> [SET PROBLEM A]: Reproduce every one of the records below, placed after the forum thread, line for line without any changes.

> [SUPPLIED TEXT]:
---+---

# Wrong clock speads...



## rooster (Aug 18, 2006)

So, I have a X1600 card in my Mac Book Pro and I am using the latest Omega drivers.

I know that the default speed for my card is 313/300, yet under "default" in the profiles menu Ati tool reports them as 84.81/84.81. In the "core" and "setting" area, the readings are 975.32/932.91.

Now, I know through past usage previous beta versions prior to 15 worked just fine on my MBP with Omega drivers. Let me repeat, this has worked fine before prior the beta 15.

I am curious if this is a known problem or if anybody has similar issues.

*note, I just discovered that beta 14 detected the clock speeds correctly. anybody else having this problem with 15?

I know I am throwing in a ton of unsupported variables here. I'm just interested in the change from 14 to 15.


----------



## ARTOSOFT (Aug 19, 2006)

rooster said:


> So, I have a X1600 card in my Mac Book Pro and I am using the latest Omega drivers.
> 
> I know that the default speed for my card is 313/300, yet under "default" in the profiles menu Ati tool reports them as 84.81/84.81. In the "core" and "setting" area, the readings are 975.32/932.91.
> 
> ...

---+---

> [SET PROBLEM B]: Extend the forum thread above about ATI Tool misreading X1600 clock speeds, picking up from its last line.

> [ROWS]:
---+---

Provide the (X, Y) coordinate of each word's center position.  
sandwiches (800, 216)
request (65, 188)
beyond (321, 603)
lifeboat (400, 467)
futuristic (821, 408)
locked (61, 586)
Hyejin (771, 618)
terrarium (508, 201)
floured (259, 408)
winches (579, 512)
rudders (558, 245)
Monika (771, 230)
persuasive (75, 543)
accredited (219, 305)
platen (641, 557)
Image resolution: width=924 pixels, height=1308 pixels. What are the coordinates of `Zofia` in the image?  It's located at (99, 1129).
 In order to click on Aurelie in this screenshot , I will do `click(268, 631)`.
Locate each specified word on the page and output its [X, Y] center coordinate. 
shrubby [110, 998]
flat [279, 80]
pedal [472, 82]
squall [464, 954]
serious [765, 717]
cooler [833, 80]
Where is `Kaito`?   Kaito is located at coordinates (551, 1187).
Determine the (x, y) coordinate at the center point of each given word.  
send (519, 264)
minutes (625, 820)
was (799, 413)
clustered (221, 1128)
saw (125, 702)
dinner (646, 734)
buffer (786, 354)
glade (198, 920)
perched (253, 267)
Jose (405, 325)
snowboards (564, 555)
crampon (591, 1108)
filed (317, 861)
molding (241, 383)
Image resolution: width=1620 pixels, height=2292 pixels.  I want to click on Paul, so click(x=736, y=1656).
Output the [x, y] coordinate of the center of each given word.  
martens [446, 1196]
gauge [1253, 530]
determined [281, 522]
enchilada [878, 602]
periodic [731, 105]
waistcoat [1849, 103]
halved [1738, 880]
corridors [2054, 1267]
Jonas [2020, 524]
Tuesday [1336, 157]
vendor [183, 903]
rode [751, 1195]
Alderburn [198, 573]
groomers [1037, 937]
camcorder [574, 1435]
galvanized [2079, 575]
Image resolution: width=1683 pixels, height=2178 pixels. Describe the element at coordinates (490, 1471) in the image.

---+---

> [FINAL RESULT A]:
Provide the (X, Y) coordinate of each word's center position.  
sandwiches (800, 216)
request (65, 188)
beyond (321, 603)
lifeboat (400, 467)
futuristic (821, 408)
locked (61, 586)
Hyejin (771, 618)
terrarium (508, 201)
floured (259, 408)
winches (579, 512)
rudders (558, 245)
Monika (771, 230)
persuasive (75, 543)
accredited (219, 305)
platen (641, 557)
Image resolution: width=924 pixels, height=1308 pixels. What are the coordinates of `Zofia` in the image?  It's located at (99, 1129).
 In order to click on Aurelie in this screenshot , I will do `click(268, 631)`.
Locate each specified word on the page and output its [X, Y] center coordinate. 
shrubby [110, 998]
flat [279, 80]
pedal [472, 82]
squall [464, 954]
serious [765, 717]
cooler [833, 80]
Where is `Kaito`?   Kaito is located at coordinates (551, 1187).
Determine the (x, y) coordinate at the center point of each given word.  
send (519, 264)
minutes (625, 820)
was (799, 413)
clustered (221, 1128)
saw (125, 702)
dinner (646, 734)
buffer (786, 354)
glade (198, 920)
perched (253, 267)
Jose (405, 325)
snowboards (564, 555)
crampon (591, 1108)
filed (317, 861)
molding (241, 383)
Image resolution: width=1620 pixels, height=2292 pixels.  I want to click on Paul, so click(x=736, y=1656).
Output the [x, y] coordinate of the center of each given word.  
martens [446, 1196]
gauge [1253, 530]
determined [281, 522]
enchilada [878, 602]
periodic [731, 105]
waistcoat [1849, 103]
halved [1738, 880]
corridors [2054, 1267]
Jonas [2020, 524]
Tuesday [1336, 157]
vendor [183, 903]
rode [751, 1195]
Alderburn [198, 573]
groomers [1037, 937]
camcorder [574, 1435]
galvanized [2079, 575]
Image resolution: width=1683 pixels, height=2178 pixels. Describe the element at coordinates (490, 1471) in the image.

> [FINAL RESULT B]:
I am using ATI PowerColor x1600pro 512MB AGP.  No problem with 0.25 beta 15.  And looks like my problem with extended display is fixed in beta 15.  The problem with fan control still there.  Which is I need to press 'apply' after return from 3D to set the fan speed control correctly (fan speed according to GPU temperature).

Regards,
Arto.

Edit:  I am too fast, extended display problem still there...


----------



## n8236 (Aug 25, 2006)

Rooster, I do have the same problem as you. I decided to give 15 a try and it would dim my screen to near darkness w/ both speeds up to 945. As for the stable 14, the clock speeds start at 0/0, and whenver I tried to increase any bit of speed it would crash w/o question. 

When I used beta 14 it worked fine. Since i'm a gamer I will be reverting back to it. I also have a mbp


----------



## pudding217 (Aug 26, 2006)

What games do you run with your X1600 AGP?(off topic)


----------



## n8236 (Aug 26, 2006)

I started using beta 14 of .25 and it's working like a charm. I'm able to oc from 300/300 to 450/450 rock stable. I can probably push it even more, but decided 450 was a good amount. 

W/ the new settings, my CS Source at 1280x900? (2nd to highest res 10:9 widescreen) on lowest/off settings except model and terrain on medium, I get 113 fps on the video stress tests. On a 32 people server I play on often, I only ocassionally get under 30 fps, but only for a very short time when there's a ton of stuff going on (ie. shooting, nades, and smoke) all at the same time. Otherwise I get on avg above 60 in my cases. 

W/ the old settings, I get a near 30 fps less, so you can imagine what a difference it has made. 

I am able to run most games at the moment. Prey ran very well, Titan Quest not bad, but somewhat laggy due to poor game coding/design, Oblivion was a bit laggy but quite playable. Call of Duty 2 was smooth as well, again rare occasions of 0 fps.


----------



## pudding217 (Aug 26, 2006)

so i guess its not the same RADEON X1600 PRO video Card on the ati.com website.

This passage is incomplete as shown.